__GIVEN INFORMATION__:
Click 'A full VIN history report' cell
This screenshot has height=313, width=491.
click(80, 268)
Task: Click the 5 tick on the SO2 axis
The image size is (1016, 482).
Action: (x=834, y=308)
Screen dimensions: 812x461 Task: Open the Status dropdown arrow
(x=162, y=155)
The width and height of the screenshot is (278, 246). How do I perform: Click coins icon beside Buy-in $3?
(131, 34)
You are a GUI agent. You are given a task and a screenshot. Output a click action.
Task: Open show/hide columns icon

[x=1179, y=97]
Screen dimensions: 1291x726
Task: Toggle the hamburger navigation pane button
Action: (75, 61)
...
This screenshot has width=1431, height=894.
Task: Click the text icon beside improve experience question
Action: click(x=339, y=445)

__WORK TASK__: As listed above, the lines from the line with "Task: Click the 5 tick on the SO2 axis" to the line with "You are a GUI" are to be echoed exactly, with both ends included and nothing added.

__TASK OUTPUT__:
Task: Click the 5 tick on the SO2 axis
The image size is (1016, 482).
Action: (x=834, y=308)
Screen dimensions: 812x461 Task: Open the Status dropdown arrow
(x=162, y=155)
The width and height of the screenshot is (278, 246). How do I perform: Click coins icon beside Buy-in $3?
(131, 34)
You are a GUI agent. You are given a task and a screenshot. Output a click action.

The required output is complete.